We affirm the judgment.

       Re had a lawyer when he filed his amended complaint, which controls here. That
complaint alleges that Re hired the professional corporation “to act as counsel in
connection with Re’s post-divorce proceedings with his former wife,” and that “O’Donnell
also represented Re in a related real estate transaction” involving the sale of the building.
We cannot tell from this statement whether O’Donnell was involved in the building sale
only in his capacity as agent for the professional corporation or whether Re also had
retained him individually. But according to the complaint, the professional corporation, not
O’Donnell, is the named insured on the ISBA Mutual policy. The professional corporation
was dissolved by the Illinois secretary of state in February 2005, and in 2006 the Supreme
Court of Illinois disbarred O’Donnell. He committed suicide in 2007.

         Re commenced this action in May 2011, more than six years after the dissolution of
the professional corporation. He attempted to serve the corporation in March 2012 through
its last-known registered agent, who notified Re that the summons could not be forwarded
to the professional corporation due to an “undeliverable address.” Re then moved for entry
of default against the corporation, which the district court denied because § 5/12.80
imposes a five-year limit on suing a dissolved corporation.
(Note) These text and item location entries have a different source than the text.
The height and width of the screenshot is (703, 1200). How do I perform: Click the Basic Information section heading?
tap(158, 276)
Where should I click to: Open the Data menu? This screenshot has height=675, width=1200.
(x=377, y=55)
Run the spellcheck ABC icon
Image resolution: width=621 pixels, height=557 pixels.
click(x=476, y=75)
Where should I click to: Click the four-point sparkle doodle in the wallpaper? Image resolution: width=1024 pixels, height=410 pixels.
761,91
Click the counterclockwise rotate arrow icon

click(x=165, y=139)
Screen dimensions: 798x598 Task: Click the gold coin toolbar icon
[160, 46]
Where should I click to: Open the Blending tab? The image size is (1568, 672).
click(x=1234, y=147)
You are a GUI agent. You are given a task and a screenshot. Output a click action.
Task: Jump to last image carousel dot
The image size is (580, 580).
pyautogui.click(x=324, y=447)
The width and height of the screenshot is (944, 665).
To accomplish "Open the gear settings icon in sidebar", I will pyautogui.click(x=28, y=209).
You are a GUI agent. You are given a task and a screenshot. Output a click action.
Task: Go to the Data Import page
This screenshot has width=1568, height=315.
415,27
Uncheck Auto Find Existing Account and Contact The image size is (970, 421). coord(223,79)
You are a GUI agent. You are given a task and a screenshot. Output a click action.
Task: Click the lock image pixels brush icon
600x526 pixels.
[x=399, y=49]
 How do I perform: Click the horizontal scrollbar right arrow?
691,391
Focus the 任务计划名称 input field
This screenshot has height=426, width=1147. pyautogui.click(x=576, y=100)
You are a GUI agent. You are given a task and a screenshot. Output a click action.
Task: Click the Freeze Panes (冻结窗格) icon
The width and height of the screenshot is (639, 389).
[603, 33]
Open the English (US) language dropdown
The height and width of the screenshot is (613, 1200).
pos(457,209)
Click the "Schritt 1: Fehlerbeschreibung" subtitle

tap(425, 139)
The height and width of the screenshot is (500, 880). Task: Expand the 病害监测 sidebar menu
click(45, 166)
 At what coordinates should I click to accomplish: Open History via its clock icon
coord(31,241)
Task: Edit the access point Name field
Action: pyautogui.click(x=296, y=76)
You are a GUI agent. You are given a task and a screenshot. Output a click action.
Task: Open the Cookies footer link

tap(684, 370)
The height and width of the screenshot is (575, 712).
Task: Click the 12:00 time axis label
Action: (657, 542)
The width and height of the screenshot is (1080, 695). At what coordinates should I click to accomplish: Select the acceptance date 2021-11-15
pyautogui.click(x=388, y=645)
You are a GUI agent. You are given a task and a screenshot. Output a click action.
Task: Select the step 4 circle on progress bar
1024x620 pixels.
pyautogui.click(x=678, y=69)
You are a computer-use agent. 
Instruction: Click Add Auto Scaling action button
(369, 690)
See 805 ILCS 5/12.80. The court
then granted ISBA Mutual’s motion to dismiss, reasoning that the insurer had no
contractual obligation to indemnify against a claim that the defunct professional
corporation is not “legally obligated to pay.”

        On appeal Re acknowledges the five-year statutory limit on actions against a
dissolved corporation, but he argues that the corporate-survival statute should not bar his
suit because both defendants were on notice of his demand for compensation before the
professional corporation was dissolved. Re also asserts that he was unaware until 2011 that
he must sue the professional corporation rather than O’Donnell, and that afterward his
effort to do so was hindered by his incarceration in federal prison. But § 5/12.80 is a statute
of repose, Sharif v. Int’l Dev. Grp. Co., Ltd., 399 F.3d 857, 860 (7th Cir. 2005), which does not
allow for tolling or equitable estoppel and precludes “even meritorious suits because of
delay for which the plaintiff is not responsible,” McCann v. Hy-Vee, Inc., 663 F.3d 926, 930
(7th Cir. 2011). In any event, apart from the corporate-survival statute, Re’s suit would still
be barred by Illinois’s two-year statute of limitations for malpractice suits against attorneys,
No. 12-2764                                                                            Page 3

which is capped by a six-year statute of repose from the date of the wrongful act. See 735
ILCS 5/13-214.3(b), (c); Ennenga v. Starns, 677 F.3d 766, 775 (7th Cir. 2012).

        That leaves the question whether ISBA Mutual can be liable to indemnify a claim
that the professional corporation is not legally obligated to pay. We review, as did the
district court, the language of the policy itself, which ISBA Mutual attached to its motion to
dismiss. See Brownmark Films, LLC v. Comedy Partners, 682 F.3d 687, 690 (7th Cir. 2012)
(explaining that defendant may supply documents mentioned in complaint without
converting motion to dismiss into one for summary judgment). The language of the
insurance policy is clear—covering only damages that the insured is “legally obligated to
pay”—and thus we agree with the district court’s conclusion that ISBA Mutual cannot be
held liable in the absence of a judgment against the professional corporation. Accordingly,
the judgment of the district court is

                                                                                 AFFIRMED.